Professional kitchens are designed for control. Clean surfaces, precision scales, and induction burners calibrated to the degree. Every element is chosen to reduce variables and maximise consistency and quality. And it's interesting to observe that in these same kitchens, you will almost always find wood, and the tools that survive in those environments survive because they perform.
The continued presence of wood in high-end cooking is not a tradition held onto out of habit or by chance. It is the result of chefs repeatedly choosing what works.

Heat, Control, and Material Intelligence
Metal is efficient. It conducts heat quickly, responds fast, and is easy to sterilise. These qualities make it ideal for cookware. However, they make it less ideal for the tools you actually have to hold in your hands while cooking.

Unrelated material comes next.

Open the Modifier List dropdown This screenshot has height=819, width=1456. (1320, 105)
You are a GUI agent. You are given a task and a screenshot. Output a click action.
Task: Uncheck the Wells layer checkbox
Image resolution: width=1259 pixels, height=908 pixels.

Wood, however, does not conduct heat. A wooden spoon left resting across a hot pan stays cool at the handle. A metal one does not. In a kitchen where a chef moves continuously between tasks, that difference matters more than it might seem. The small moments of hesitation, the brief reach for a cloth before picking something up, the split-second adjustment to grip, these accumulate over a long shift.
Wood is also gentle on cookware. In kitchens where pans cost several hundred euros, scratching a surface with a metal utensil is not a trivial concern. Wooden tools move through a sauce, lift a fillet, or fold an emulsion without damaging what is underneath. It is, in the most practical sense, a more intelligent material for the job.
The Hygiene Misconception
The assumption that wood is less hygienic than plastic or metal is widespread and largely incorrect. It persists because it sounds logical: wood is porous, therefore it absorbs, therefore it harbours bacteria. However, the reality is more nuanced.
Research has consistently shown that wood possesses natural antibacterial properties. When harmful bacteria are absorbed into the wood surface, they move away from the cutting area and are exposed to conditions inside the wood that inhibit their survival. On a plastic board, by contrast, the knife grooves that accumulate over time are difficult to clean properly and provide ideal conditions for bacteria to persist.
A well-maintained wooden board, cleaned and dried after use, is not a hygiene risk. It is a surface that actively works against bacterial spread. The misconception has more to do with the appearance of cleanliness than with the reality of it.
What Actually Drives the Choice
In professional kitchens, tools are chosen by people who use them for eight to twelve hours at a time. The criteria are different from those of a casual buyer. There is no room for a tool that feels awkward in the hand, dulls a blade faster than necessary, or needs replacing every six months.
Wood performs well in all three criteria. A dense hardwood board provides resistance without being punishing on a knife's edge. A wooden handle offers grip in wet conditions and sits naturally in the hand without requiring conscious adjustment. Over time, a well-made wooden tool becomes more familiar rather than less useful.
Tactile control matters in precision cooking. The feedback a chef receives through the handle of a knife or the head of a spoon informs every movement. Plastic handles, particularly when worn, can feel disconnected from that feedback. Wood tends to maintain its character as it ages, which means the relationship between cook and tool stays consistent.
Longevity Over Replacement
Plastic and synthetic kitchen tools follow a familiar arc. They work well initially, then slowly degrade. Handles discolour, surfaces scratch beyond recovery, and at some point the tool simply needs to be discarded. The replacement cycle is short and largely invisible because each object costs relatively little.
Wooden tools age differently. They absorb the evidence of use without losing function. A board develops marks from years of preparation. A handle darkens from the natural oils of the hand. These are not signs of deterioration. They are signs of a tool being used well.
With basic maintenance, a quality wooden object can last decades. Re-oiling restores the surface. Light sanding removes deep marks. The material does not melt, does not warp from occasional heat, and does not become structurally compromised the way synthetics can. In a kitchen that values long-term performance, this is not a minor consideration.
A Different Standard
High-end kitchens are not sentimental about their tools, but they are demanding. Every object in the kitchen has to justify its presence through performance, reliability, and longevity. Wood has been justifying its presence for a long time.
What this reflects is a broader standard: the idea that the best materials are not always the newest ones, and that quality is often a matter of understanding what something is genuinely good at. Wood is not good at everything. But for cutting surfaces, handles, and utensils that spend their lives in direct contact with food and hands, it is difficult to improve upon.
The chefs who choose wooden tools are not looking backwards. They are making an intentional decision about what performs, what lasts, and what honest material means in a kitchen built around performance and care.